• _WHAT YOU SHOULD DO_
Which of the lines below contain the word "perform"? Copy out every such line in full, matching case.
╭─ RECORDED INFORMATION
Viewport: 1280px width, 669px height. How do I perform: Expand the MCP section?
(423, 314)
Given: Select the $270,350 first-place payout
╰─
╭─ RECORDED INFORMATION
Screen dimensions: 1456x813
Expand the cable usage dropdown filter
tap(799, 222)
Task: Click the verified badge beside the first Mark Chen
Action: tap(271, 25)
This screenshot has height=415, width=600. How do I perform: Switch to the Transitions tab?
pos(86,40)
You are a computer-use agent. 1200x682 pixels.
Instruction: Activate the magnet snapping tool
╰─
• _TASK RESPONSE_
Viewport: 1280px width, 669px height. How do I perform: Expand the MCP section?
This screenshot has height=415, width=600. How do I perform: Switch to the Transitions tab?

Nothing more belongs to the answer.